Exploring the emplacement of Cretaceous arc granites and dextral shear zones in northwestern Nevada, USA, using the StraboSpot data system

ABSTRACT This field trip traverses the Sahwave and Nightingale Ranges in central Nevada, USA, and northward to Gerlach, Nevada, to the Granite, northern Fox, and Selenite Ranges. Plutonic bodies in this area include the ca. 93–89 Ma Sahwave nested intrusive suite of the Sahwave and Nightingale Ranges, the ca. 106 Ma Power Line intrusive complex of the Nightingale Range, the ca. 96 Ma plutons in the Selenite Range, and the ca. 105–102 Ma plutons of the Granite and Fox Ranges. Collectively these plutons occupy nearly 1000 km2 of bedrock exposure. Plutons of the Sahwave, Nightingale, and Selenite Ranges intrude autochthonous rocks east of the western Nevada shear zone, while plutons of the Granite and Fox Ranges intrude displaced terranes west of the western Nevada shear zone. Integrated structural, geochemical, and geochronological studies are used to better understand magmatic and deformation processes during the Early Cretaceous, correlations with Cretaceous plutons in adjacent areas of Idaho and California, and regional implications.
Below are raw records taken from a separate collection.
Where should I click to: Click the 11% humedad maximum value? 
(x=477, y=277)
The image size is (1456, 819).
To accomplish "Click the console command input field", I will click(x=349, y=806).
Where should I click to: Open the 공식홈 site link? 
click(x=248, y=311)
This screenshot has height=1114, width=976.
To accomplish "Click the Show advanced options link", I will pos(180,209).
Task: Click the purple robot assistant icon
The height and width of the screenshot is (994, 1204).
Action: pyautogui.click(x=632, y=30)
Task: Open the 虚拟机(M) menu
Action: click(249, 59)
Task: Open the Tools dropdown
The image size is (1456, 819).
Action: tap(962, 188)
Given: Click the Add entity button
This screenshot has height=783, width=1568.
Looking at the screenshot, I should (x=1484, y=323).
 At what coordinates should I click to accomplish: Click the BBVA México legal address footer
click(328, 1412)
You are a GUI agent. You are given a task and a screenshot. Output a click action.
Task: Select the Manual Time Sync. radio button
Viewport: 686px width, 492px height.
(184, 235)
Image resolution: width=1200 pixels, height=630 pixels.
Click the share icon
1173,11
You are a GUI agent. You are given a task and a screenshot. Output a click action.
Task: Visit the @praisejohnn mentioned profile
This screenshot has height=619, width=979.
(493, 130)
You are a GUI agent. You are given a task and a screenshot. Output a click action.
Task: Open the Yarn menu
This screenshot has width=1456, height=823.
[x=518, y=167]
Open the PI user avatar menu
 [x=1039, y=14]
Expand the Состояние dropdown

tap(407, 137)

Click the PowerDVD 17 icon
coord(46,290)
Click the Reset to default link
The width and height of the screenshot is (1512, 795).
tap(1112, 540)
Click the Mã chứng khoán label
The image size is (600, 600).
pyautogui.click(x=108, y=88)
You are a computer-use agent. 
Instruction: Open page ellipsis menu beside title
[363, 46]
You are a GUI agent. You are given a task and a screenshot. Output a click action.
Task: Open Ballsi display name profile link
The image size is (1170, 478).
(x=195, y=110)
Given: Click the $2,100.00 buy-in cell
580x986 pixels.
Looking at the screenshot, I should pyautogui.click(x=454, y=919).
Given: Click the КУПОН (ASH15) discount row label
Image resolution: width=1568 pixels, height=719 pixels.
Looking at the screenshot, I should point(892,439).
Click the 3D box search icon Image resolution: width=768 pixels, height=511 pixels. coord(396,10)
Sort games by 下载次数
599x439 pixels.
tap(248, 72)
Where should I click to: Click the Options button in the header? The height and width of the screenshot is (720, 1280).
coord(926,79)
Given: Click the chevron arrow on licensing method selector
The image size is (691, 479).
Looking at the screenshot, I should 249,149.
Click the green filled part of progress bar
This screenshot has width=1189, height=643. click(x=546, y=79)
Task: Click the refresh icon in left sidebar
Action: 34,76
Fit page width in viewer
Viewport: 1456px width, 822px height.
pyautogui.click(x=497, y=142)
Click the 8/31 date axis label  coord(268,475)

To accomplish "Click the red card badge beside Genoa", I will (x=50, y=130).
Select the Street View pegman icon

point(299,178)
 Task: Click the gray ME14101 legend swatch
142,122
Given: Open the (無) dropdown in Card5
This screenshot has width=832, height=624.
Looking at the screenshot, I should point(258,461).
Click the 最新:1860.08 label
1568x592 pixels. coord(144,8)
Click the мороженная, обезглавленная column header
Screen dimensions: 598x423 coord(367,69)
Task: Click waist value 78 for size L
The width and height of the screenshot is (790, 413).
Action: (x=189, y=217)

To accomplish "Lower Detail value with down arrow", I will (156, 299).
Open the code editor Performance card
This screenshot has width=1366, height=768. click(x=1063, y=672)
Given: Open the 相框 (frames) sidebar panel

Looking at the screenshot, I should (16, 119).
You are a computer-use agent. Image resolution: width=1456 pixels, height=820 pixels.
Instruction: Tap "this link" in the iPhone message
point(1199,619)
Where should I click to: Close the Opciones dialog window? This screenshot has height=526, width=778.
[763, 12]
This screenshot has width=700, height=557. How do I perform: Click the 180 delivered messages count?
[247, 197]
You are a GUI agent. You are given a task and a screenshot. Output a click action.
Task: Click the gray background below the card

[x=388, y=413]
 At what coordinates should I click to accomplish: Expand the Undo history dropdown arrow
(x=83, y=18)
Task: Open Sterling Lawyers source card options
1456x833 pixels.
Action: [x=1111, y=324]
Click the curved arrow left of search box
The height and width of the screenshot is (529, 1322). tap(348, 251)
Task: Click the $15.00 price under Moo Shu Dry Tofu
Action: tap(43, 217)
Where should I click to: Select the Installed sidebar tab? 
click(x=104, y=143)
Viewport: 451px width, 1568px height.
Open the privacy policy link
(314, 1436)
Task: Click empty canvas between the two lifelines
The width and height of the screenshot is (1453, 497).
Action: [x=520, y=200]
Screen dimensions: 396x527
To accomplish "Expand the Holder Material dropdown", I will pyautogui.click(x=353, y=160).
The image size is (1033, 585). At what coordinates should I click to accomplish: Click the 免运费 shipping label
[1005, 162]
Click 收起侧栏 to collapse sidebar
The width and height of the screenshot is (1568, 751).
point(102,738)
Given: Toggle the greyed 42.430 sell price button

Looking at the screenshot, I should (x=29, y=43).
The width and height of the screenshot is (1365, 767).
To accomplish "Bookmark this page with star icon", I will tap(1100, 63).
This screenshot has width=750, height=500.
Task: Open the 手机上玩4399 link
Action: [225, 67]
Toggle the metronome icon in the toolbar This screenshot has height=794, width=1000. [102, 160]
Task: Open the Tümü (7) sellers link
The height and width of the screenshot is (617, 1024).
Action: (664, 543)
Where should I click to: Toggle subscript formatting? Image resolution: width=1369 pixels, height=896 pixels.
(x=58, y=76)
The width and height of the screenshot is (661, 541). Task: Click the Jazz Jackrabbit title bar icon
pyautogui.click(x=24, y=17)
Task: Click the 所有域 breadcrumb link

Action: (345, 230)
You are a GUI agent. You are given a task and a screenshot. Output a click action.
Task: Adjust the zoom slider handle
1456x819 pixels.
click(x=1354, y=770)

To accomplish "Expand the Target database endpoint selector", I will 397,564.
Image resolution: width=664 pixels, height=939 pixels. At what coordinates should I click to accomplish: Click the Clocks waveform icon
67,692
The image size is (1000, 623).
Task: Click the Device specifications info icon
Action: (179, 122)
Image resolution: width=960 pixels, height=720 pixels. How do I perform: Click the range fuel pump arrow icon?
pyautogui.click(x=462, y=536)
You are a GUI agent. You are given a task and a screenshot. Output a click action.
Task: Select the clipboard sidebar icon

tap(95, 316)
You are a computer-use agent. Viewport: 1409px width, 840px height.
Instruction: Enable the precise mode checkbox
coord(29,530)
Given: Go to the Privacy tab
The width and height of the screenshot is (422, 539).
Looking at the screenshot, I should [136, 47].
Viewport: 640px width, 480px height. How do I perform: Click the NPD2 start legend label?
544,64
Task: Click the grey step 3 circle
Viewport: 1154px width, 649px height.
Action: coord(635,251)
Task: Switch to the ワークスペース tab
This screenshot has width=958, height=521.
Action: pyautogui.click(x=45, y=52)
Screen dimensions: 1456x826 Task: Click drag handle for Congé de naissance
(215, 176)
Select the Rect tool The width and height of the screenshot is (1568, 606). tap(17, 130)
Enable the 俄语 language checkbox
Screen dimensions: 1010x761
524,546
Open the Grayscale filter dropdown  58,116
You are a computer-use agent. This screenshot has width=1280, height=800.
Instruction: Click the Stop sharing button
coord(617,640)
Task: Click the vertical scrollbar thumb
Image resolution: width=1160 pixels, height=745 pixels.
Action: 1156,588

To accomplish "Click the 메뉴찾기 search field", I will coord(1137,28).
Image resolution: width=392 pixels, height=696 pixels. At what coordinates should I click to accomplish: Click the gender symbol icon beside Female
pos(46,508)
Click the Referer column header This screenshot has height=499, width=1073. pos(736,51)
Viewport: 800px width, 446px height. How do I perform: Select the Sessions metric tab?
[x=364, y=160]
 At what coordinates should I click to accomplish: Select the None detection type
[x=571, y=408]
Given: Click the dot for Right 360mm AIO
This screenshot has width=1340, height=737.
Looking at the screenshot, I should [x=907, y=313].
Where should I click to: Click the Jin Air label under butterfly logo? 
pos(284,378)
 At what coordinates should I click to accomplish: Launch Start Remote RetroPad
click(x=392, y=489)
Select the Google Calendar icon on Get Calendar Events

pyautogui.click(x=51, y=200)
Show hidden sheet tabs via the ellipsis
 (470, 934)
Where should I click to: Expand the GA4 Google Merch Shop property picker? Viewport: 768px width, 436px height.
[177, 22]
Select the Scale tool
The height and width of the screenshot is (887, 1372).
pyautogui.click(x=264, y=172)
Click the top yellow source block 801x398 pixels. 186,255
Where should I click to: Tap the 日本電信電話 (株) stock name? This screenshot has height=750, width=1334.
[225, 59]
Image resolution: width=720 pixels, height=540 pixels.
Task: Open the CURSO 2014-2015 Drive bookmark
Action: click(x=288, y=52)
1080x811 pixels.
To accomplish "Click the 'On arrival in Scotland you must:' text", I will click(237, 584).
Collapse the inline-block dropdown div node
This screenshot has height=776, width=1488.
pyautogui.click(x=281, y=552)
Field-trip stops in the Sahwave and Nightingale Ranges will focus on: (1) microstructure and orientation of magmatic and solid-state fabrics of the incrementally emplaced granodiorites-granites of the Sahwave intrusive suite; and (2) newly identified dextral shear zones hosted within intrusions of both the Sahwave and Nightingale Ranges. The Sahwave intrusive suite exhibits moderate to weak magnetic fabrics determined using anisotropy of magnetic susceptibility, with magnetic foliations that strike NW-NE and magnetic lineations that plunge moderately to steeply. Microstructural analysis indicates that these fabrics formed during magmatic flow. The older Power Line intrusive complex in the Nightingale Range is cross-cut by the Sahwave suite and contains a N-S–trending solid-state foliation that reflects ductile dextral shearing. Field-trip stops in the plutons of the Gerlach region will focus on composition, texture, and emplacement ages, and key differences with the younger Sahwave suite, including lack of evidence for zoning and solid-state fabrics. The field trip will utilize StraboSpot, a digital data system for field-based geology that allows participants to investigate the relevant data projects in the study areas.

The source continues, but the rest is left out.